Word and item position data
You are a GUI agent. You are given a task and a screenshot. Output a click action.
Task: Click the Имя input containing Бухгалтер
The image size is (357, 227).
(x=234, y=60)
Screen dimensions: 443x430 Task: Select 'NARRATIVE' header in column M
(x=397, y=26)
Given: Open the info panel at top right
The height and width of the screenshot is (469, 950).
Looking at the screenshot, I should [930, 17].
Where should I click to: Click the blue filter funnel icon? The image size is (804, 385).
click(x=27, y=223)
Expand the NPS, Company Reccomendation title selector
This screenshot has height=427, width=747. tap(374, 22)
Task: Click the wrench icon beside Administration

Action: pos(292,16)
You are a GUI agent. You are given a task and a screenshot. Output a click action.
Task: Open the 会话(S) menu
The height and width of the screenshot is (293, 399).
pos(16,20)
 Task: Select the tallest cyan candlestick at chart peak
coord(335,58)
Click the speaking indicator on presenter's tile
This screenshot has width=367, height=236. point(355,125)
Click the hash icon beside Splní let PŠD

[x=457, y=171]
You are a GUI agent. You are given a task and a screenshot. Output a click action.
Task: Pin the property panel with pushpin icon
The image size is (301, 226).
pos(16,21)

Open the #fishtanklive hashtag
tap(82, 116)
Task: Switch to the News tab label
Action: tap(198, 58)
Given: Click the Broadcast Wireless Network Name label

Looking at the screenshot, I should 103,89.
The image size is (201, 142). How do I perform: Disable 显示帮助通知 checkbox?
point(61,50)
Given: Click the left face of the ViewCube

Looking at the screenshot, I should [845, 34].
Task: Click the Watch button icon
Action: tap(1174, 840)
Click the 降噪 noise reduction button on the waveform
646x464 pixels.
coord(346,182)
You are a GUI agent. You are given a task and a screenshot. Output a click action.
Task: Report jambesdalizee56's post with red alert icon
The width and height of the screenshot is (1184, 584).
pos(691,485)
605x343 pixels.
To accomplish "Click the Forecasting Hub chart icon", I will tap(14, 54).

PROBLEM:
Copy every one of these lines word for word.

REPLY:
You are a GUI agent. You are given a task and a screenshot. Output a click action.
Task: Click the Имя input containing Бухгалтер
The image size is (357, 227).
(x=234, y=60)
Screen dimensions: 443x430 Task: Select 'NARRATIVE' header in column M
(x=397, y=26)
Given: Open the info panel at top right
The height and width of the screenshot is (469, 950).
Looking at the screenshot, I should [930, 17].
Where should I click to: Click the blue filter funnel icon? The image size is (804, 385).
click(x=27, y=223)
Expand the NPS, Company Reccomendation title selector
This screenshot has height=427, width=747. tap(374, 22)
Task: Click the wrench icon beside Administration

Action: pos(292,16)
You are a GUI agent. You are given a task and a screenshot. Output a click action.
Task: Open the 会话(S) menu
The height and width of the screenshot is (293, 399).
pos(16,20)
 Task: Select the tallest cyan candlestick at chart peak
coord(335,58)
Click the speaking indicator on presenter's tile
This screenshot has width=367, height=236. point(355,125)
Click the hash icon beside Splní let PŠD

[x=457, y=171]
You are a GUI agent. You are given a task and a screenshot. Output a click action.
Task: Pin the property panel with pushpin icon
The image size is (301, 226).
pos(16,21)

Open the #fishtanklive hashtag
tap(82, 116)
Task: Switch to the News tab label
Action: tap(198, 58)
Given: Click the Broadcast Wireless Network Name label

Looking at the screenshot, I should 103,89.
The image size is (201, 142). How do I perform: Disable 显示帮助通知 checkbox?
point(61,50)
Given: Click the left face of the ViewCube

Looking at the screenshot, I should [845, 34].
Task: Click the Watch button icon
Action: tap(1174, 840)
Click the 降噪 noise reduction button on the waveform
646x464 pixels.
coord(346,182)
You are a GUI agent. You are given a task and a screenshot. Output a click action.
Task: Report jambesdalizee56's post with red alert icon
The width and height of the screenshot is (1184, 584).
pos(691,485)
605x343 pixels.
To accomplish "Click the Forecasting Hub chart icon", I will tap(14, 54).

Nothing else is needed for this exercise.